Engineering Technology Supply Chain Automation

To best serve the growing national and global supply chain workforce environment, new talent must be engaged in programmatic opportunities to address the skills-gap in emerging technician occupations. The Valencia College Engineering Technology Supply Chain Automation ATE project located in Central Florida aims to advance research on effective practices in engineering technology (ET) workforce education through a new curriculum framework and innovative approaches to teaching supply chain automation (SCA). The need for the project was driven in consultation with the National Center of Supply Chain Automation and with input from nationally recognized regional employers who reinforced the national and regional labor shortage. The new SCA-specialization will seek to provide a model for community colleges across the country, contributing to a growing movement for businesses and industries to become more efficient in distribution and supply chain automation practices. As the first program offered in the state of Florida, working closely with local business, industry, civic, and government partners, the program plans to attract and graduate a diversity of students, including underrepresented minorities (URMs) and women, to the growing field of supply chain technician jobs.
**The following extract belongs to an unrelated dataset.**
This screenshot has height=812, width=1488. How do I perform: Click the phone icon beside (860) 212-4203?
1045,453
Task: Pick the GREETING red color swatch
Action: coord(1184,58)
The project is designed to demonstrate that the SCA-specialization within the ET associate degree (A.S.) program is a viable two-year degree option that will serve the community through partnerships with industry, leading to high wage employment opportunities in high-demand occupations, and generating new knowledge on the skills and competencies identified by industry to meet the workforce needs in SCA. Following a rigorous evaluation, Valencia will share best practices, curriculum and insight with other ATE centers and projects and collaborators to add knowledge to benefit the whole. 

The project will support building a robust workforce within demographics that will impact the future vitality of the technically-trained workforce. Through a replicable model, the project aims to develop this new SCA-specialization and college certificate and offer rigorous technical courses that will be taught in creative ways, using approaches proven to engage all students. Project objectives are to (1) develop and implement the new specialization within the state ET associate degree curriculum framework; (2) provide professional development for faculty and secondary education teachers aimed at improving instructional practices and learning outcomes, and having faculty obtain industry-recognized credentials; and (3) collaborate with high schools to develop a pathway to the SCA specialization with evidenced-based teaching and learning practices that increase early awareness and exposure to ET pathways for a wide diversity of students. Project deliverables will target (a) increased industry connections, (b) the development of a new SCA-specialization and college certificate, (c) increased secondary education partnerships, (d) professional development for a minimum of eight high school teachers a year who participate in the SCA trainings to learn best-practices on the engagement of URM and female students in ET pathways, and (e) faculty preparation for a minimum of four faculty who will complete the trainings to be prepared with the necessary skills and credentials to teach the SCA curriculum.